I'm having trouble setting up failover docker containers, it seems that no matter if my docker host is down, containers are not rebalanced on another host.
I'm trying a simple topology, with 3 masters (only one active) and a 1 quorum. My master args are :
/usr/sbin/mesos-master --zk=zk://foo.bar.0.1:2181,foo.bar.0.2:2181,foo.bar.0.3:2181/mesos --ip=foo.bar.0.1 --cluster=mesos_cluster --log_dir=/var/log/mesos --work_dir=/var/mesos --advertise_ip=foo.bar.0.1 --hostname=foobar --quorum=1
and my slaves are all configured on the same pattern :
/usr/sbin/mesos-slave --ip=foo.bar.0.1 --master=zk://foo.bar.0.1:2181,foo.bar.0.2:2181,foo.bar.0.3:2181/mesos --containerizers=mesos,docker --log_dir=/var/log/mesos --work_dir=/var/mesos --docker_config=/root/.dockercfg --hostname=foobar --resources=file:///etc/mesos-resources.txt
I'm rolling 10 instances of the attached json, changing the mock-producer-x value and PARTITION value to assign 10 different numbers
In this context, my application is properly deployed and runs smoothly on my 3 nodes.

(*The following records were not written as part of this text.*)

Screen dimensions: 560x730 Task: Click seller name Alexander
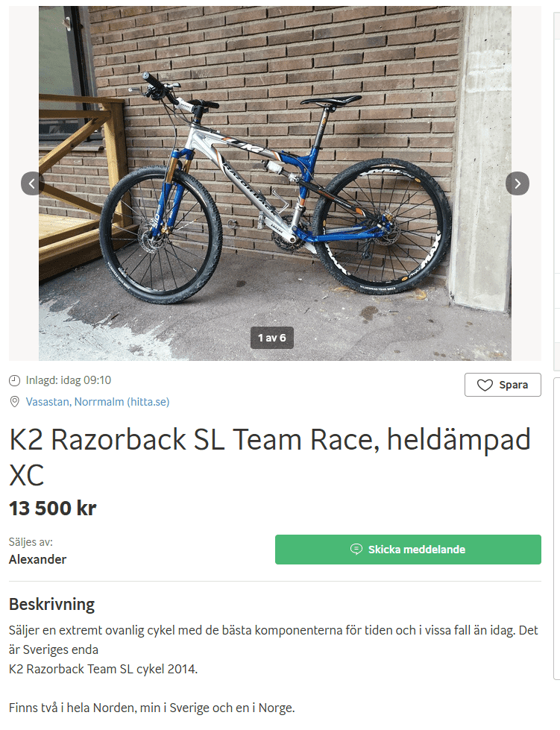37,559
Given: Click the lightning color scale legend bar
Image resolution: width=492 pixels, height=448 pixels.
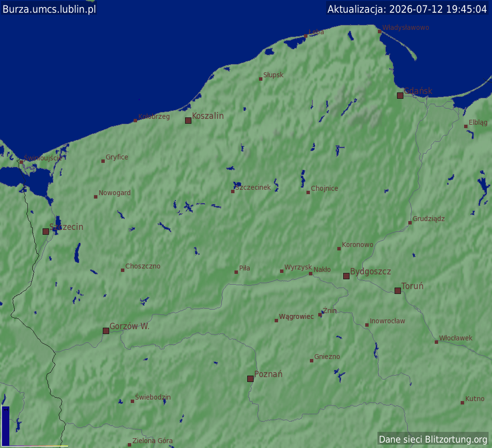Looking at the screenshot, I should click(x=6, y=426).
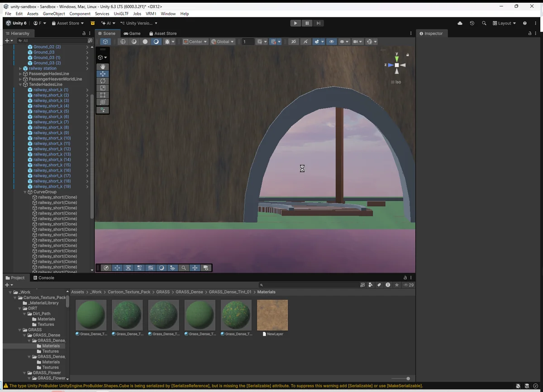The width and height of the screenshot is (543, 392).
Task: Open the Global handle rotation dropdown
Action: pyautogui.click(x=223, y=42)
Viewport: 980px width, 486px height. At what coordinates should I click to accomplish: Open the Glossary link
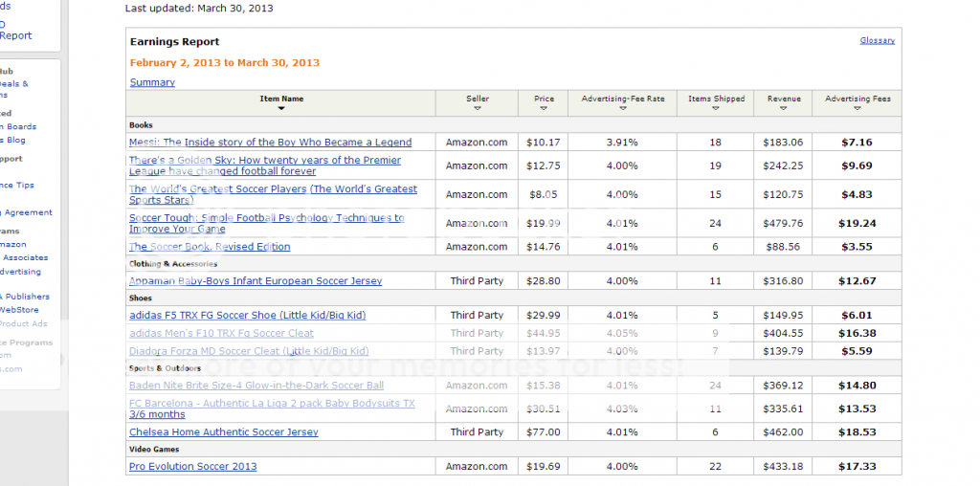click(877, 40)
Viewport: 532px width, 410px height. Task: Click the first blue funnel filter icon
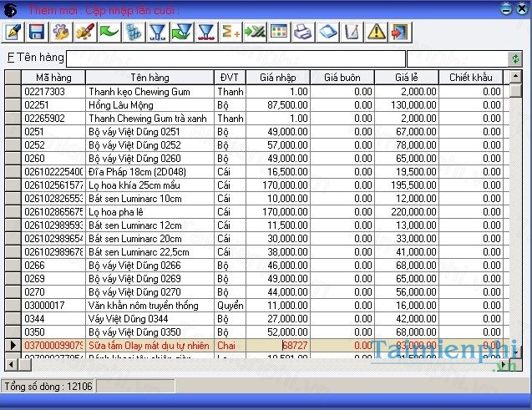point(158,32)
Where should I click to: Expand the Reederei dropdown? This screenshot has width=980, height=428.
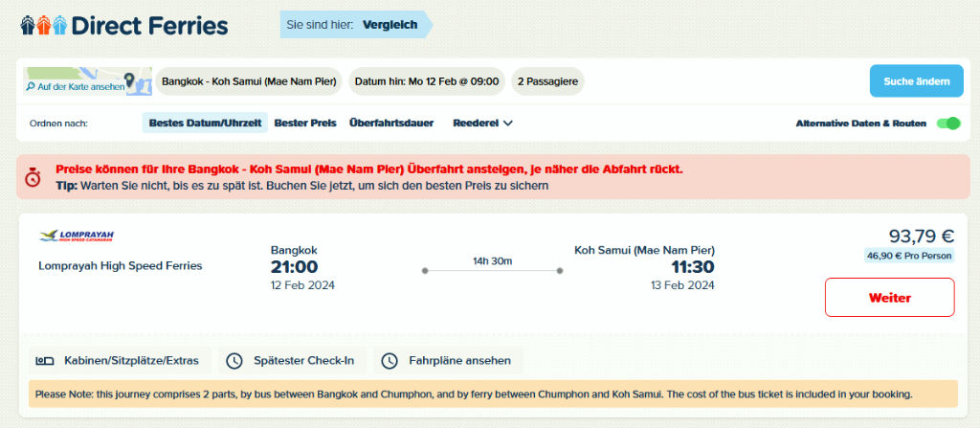point(482,123)
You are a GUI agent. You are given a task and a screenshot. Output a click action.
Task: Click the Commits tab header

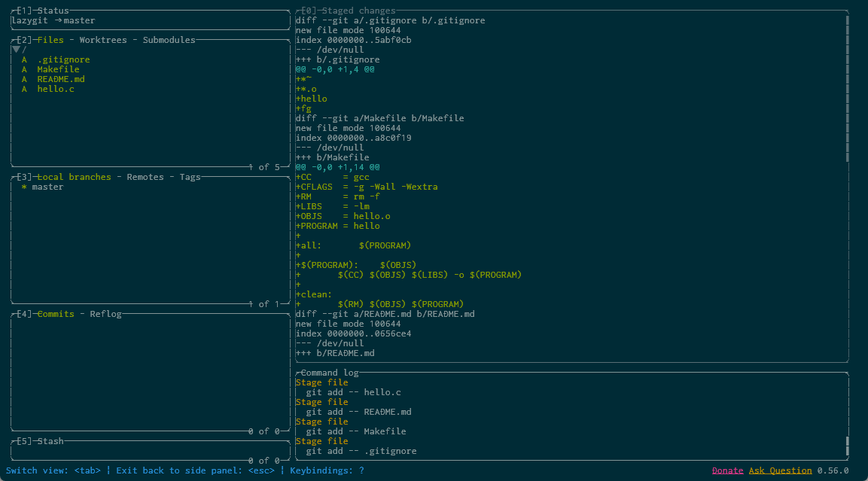tap(56, 314)
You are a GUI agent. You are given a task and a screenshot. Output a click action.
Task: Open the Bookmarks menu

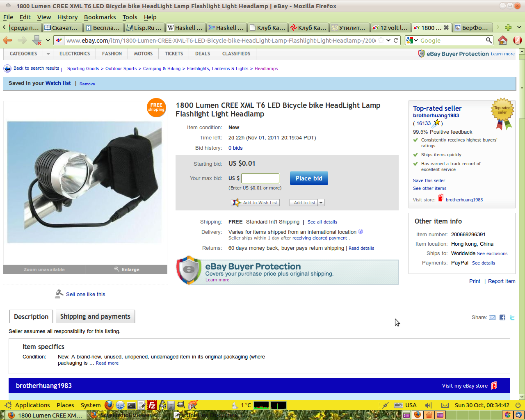[100, 17]
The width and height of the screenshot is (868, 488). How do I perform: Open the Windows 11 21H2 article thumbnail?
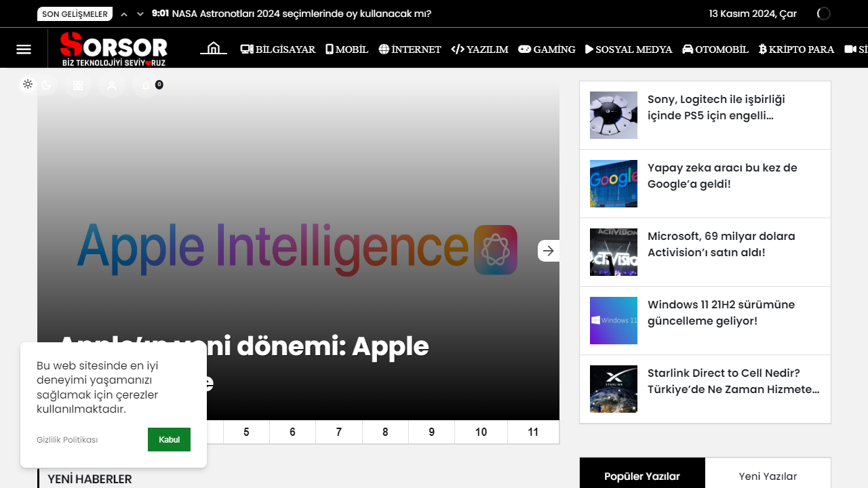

My problem occurs if one of my nodes falls down (here, I'm doing a reboot or ifconfig eth1 down), the assigned containers are not seen as "running" on marathon anymore, BUT if I try and restart them, they are properly restarted elsewhere. When the missing node pops back in the cluster, its containers are still up (if it's just a simple network failure) and my issue comes from the fact that they are never killed nor rebalanced, in any way.
[EDIT] : I also tried the --recover=cleanup option, who failed all my agents.